- THINGS TO DO -
**1)** Copy the passage about talking with a therapist word for word, from "My therapist, Chari, says" to "the big bucks!".
**2)** Resume the text about sharing stories and feelings in therapy, picking up after its last sentence.

- READING TEXT -

Now … more about me and my insanity …

My therapist, Chari, says it may be more effective to talk about my feelings rather than my reporting on everything with my stories … my stories try to convey the bigger picture, the whole story, as to why my family & I are so bat shit crazy … I feel like the stories help describe why we struggle & have struggled … as well as the fact that we talk ourselves well … somehow by telling my stories, I gain greater insight into what happened and what is happening so I can make greater sense of things …so I will keep telling the stories … but I like the idea of sharing my feelings as well … Chari thinks people can identify with the feelings more … she’s the professional and that’s why I pay her the big bucks!

- MATERIAL PROVIDED -
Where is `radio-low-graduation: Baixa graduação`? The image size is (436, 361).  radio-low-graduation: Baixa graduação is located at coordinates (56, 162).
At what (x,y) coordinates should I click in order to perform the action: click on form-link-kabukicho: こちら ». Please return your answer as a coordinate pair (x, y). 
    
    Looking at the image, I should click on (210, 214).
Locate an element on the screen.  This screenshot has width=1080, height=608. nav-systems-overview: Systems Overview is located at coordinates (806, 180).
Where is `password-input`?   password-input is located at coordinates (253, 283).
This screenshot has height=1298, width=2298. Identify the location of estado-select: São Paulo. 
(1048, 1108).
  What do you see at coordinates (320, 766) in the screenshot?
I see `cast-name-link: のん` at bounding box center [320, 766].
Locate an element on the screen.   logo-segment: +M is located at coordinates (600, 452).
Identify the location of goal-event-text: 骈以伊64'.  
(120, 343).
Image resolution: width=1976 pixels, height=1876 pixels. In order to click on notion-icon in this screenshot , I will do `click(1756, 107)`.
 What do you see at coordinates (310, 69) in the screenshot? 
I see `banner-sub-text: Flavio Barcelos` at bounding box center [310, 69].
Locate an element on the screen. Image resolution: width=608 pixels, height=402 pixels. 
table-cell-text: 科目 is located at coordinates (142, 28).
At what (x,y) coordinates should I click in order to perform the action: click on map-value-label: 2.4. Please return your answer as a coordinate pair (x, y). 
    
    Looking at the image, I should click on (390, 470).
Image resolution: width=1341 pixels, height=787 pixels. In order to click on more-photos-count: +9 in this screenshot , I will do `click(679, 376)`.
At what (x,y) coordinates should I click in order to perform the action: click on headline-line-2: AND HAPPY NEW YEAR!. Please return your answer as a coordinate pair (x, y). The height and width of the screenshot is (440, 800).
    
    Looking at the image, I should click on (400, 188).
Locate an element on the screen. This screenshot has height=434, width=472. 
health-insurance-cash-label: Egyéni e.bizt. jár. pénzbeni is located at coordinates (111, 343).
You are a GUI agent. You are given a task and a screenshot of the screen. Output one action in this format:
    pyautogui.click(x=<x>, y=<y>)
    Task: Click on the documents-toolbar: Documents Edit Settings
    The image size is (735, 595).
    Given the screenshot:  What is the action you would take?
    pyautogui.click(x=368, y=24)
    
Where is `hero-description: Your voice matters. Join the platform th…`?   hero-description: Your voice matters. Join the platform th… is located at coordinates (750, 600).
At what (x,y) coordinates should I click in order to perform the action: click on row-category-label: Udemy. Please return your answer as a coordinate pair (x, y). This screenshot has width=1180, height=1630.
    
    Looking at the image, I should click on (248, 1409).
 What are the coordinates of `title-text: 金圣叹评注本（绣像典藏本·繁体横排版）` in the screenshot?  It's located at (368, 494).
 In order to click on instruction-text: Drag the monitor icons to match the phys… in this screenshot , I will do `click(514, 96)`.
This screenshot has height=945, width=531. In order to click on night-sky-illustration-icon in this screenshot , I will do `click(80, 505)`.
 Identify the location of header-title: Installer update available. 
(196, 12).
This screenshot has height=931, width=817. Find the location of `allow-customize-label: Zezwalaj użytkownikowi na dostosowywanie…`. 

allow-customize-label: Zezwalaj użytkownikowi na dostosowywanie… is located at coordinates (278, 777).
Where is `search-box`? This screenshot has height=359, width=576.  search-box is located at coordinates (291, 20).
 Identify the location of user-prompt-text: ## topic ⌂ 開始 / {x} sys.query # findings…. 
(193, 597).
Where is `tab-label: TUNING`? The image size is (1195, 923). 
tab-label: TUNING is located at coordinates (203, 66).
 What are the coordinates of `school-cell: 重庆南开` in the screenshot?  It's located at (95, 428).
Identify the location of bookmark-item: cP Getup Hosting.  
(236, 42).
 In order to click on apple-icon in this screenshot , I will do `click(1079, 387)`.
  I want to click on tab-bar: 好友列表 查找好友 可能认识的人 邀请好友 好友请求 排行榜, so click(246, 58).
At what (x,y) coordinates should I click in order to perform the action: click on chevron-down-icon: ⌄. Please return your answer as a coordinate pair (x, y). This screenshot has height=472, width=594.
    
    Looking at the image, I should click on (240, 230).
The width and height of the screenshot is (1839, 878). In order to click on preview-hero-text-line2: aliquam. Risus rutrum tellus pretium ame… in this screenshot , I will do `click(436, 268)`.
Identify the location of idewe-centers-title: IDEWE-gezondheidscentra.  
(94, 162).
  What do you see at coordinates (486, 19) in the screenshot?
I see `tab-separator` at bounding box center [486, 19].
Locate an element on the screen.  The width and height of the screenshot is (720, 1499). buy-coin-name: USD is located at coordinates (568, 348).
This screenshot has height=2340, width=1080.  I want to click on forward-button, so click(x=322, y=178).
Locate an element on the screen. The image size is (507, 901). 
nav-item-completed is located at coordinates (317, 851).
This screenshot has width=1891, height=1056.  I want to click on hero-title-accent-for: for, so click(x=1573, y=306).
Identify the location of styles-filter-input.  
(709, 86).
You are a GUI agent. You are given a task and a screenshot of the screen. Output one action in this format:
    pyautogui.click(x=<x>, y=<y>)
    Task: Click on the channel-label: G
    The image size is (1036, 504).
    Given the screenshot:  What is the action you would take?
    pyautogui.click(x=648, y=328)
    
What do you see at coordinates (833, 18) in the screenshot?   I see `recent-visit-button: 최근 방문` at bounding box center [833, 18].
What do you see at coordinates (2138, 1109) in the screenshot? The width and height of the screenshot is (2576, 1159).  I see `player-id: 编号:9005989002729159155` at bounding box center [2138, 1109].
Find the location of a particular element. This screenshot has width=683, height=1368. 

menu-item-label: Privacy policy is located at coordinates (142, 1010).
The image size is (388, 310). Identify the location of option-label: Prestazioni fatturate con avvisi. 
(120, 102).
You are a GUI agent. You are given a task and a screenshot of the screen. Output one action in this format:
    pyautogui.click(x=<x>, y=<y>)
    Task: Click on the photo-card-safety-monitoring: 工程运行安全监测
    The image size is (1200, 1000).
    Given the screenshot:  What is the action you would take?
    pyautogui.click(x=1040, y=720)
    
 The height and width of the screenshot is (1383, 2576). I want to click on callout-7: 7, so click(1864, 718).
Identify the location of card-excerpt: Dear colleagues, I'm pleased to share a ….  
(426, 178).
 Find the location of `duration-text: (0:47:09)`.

- TASK-BY-TASK RESULTS -
**1)**
My therapist, Chari, says it may be more effective to talk about my feelings rather than my reporting on everything with my stories … my stories try to convey the bigger picture, the whole story, as to why my family & I are so bat shit crazy … I feel like the stories help describe why we struggle & have struggled … as well as the fact that we talk ourselves well … somehow by telling my stories, I gain greater insight into what happened and what is happening so I can make greater sense of things …so I will keep telling the stories … but I like the idea of sharing my feelings as well … Chari thinks people can identify with the feelings more … she’s the professional and that’s why I pay her the big bucks!

**2)**
Started this story/post 2-9-20

I knew about this concept of my PTSD+, below in yellow, 3 years ago, right after I had done the brain scan with The AMEN Clinic that diagnosed me with the PTSD+ … Yes, PTSD+ … not just regular PTSD, but PLUS … EXTRA … which is not surprising … this is from growing up with my mother (whom I am convinced had PTSD & mental illness too, so she passed it down to my brothers & I) … PLUS all the additional tragedies and traumas that I have experienced over my lifetime … there have been MANY … I have been traumatized in so many ways, by so many things throughout my life … and due to the nature of PTSD, it happens over and over and over again in my mind … I am very jumpy … I am highly sensitive to my PTSD on a daily basis … I am constantly wired for shock … sometimes I can actually physically feel the electric shocks going through my body …

I wrote the below words in yellow in February of 2020 and somehow, I had forgotten this very principal until today when I thought these very thoughts again … I looked to see if I had started any words on PTSD and sure enough … there was the below in my files already …

I have had it (PTSD) my whole life, so how did I know that all these people are affecting me, triggering me, I’m a walking trigger bomb … how can anyone stand me?! (Because I am beautiful and fun! Ha!)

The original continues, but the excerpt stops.